Back to our Gospel of today; in addition to their medical problems, the woman with hemorrhages and Jairus’ daughter were ritually unclean since one was bleeding and the other was dead. That in itself would have deterred many from associating with them. But Jesus had little regard for laws and practices that ostracized the sick. On the contrary, he touched and allowed himself to be touched because he wanted his disciples to learn that it is faith that forms the appropriate opportunity for the wonders to be performed. Jesus affirmed the faith of the woman who touched him in the crowd and invited Jairus to have similar faith rather than fear that his daughter had died. In affirming that it is her faith that made her well, Jesus Christ used a form of the verb sozo, which means ‘to heal’ and ‘to save’. Faith and not ritual ablutions makes us whole and holy. In her healed state, the woman was no longer ostracized but a free member of the community sharing in God’s peace.

On the other hand, Jairus also exhibited a certain faith in that he sought Jesus’ help and braved the crowds to make an appeal on behalf of his rather dead daughter. In a world that valued men over women and sons above daughters, Jesus’ action leaves remarkable lesson to our society. The fact that Jairus remained with Jesus as he ‘diverted’ to help the hemorrhaging woman further attests his hope and confidence in the man from Nazareth that challenges our impatience.
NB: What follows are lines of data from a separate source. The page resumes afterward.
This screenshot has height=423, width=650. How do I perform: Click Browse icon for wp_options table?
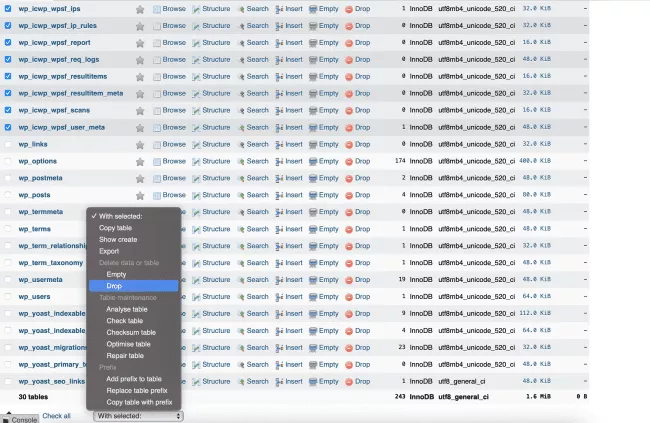[x=157, y=161]
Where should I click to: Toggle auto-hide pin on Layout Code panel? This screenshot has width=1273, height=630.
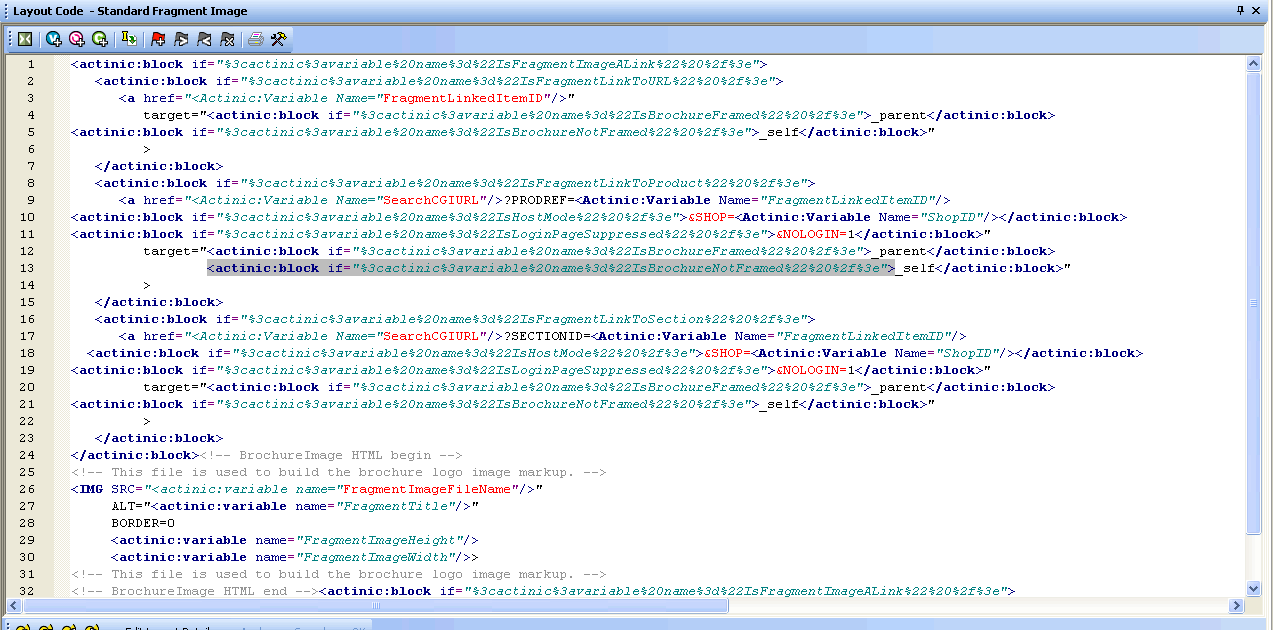point(1241,10)
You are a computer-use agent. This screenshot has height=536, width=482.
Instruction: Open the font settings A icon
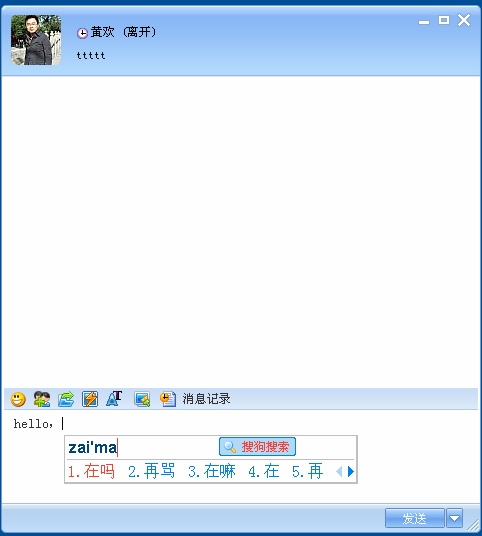114,399
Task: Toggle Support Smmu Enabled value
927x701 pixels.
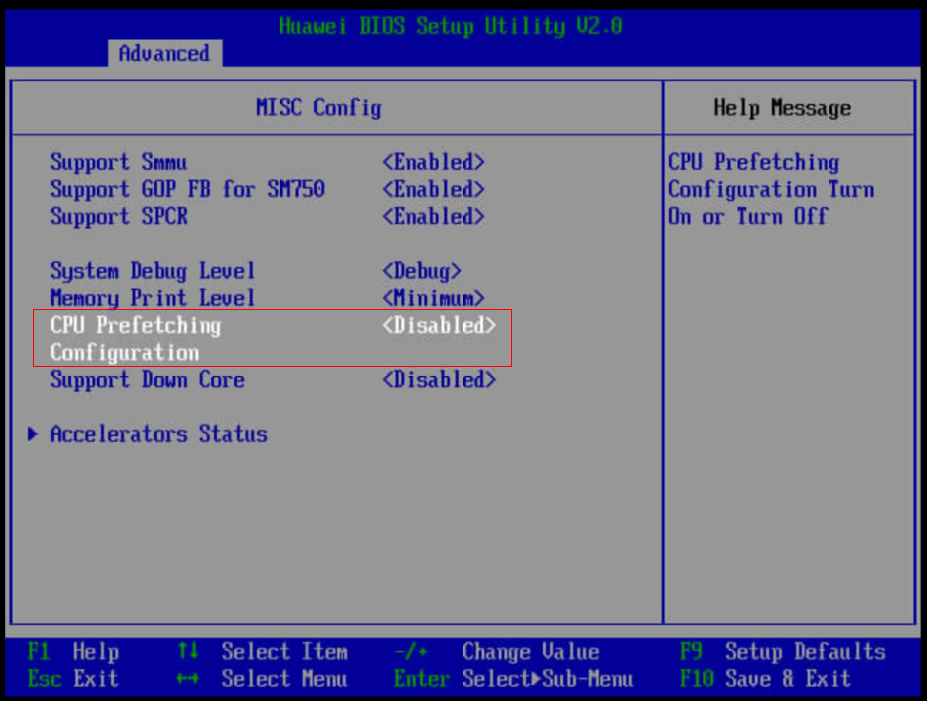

What Jesus did next is also worthy of our careful notice. Despite the ridicule of the crowd that had gathered to mourn the girl’s death and even though it would definitely have been a self-satisfying ‘aha’ moment, Jesus did not restore the girl to life before his detractors. Rather, as he did with Peter’s mother-in-law, Jesus worked his saving wonders in the privacy of Jairus’ home, meaning that we ought to respect other people’s privacy.

Application

As death comes to us in a strange way, let us learn to be strangers to it by living a virtuous life here on earth. Every time we have been blessed with something good, let us always be willing to share and care for one another. Even when a situation seems to be beyond redemption, let us present it to Jesus because he alone is able to make something good out of nothing.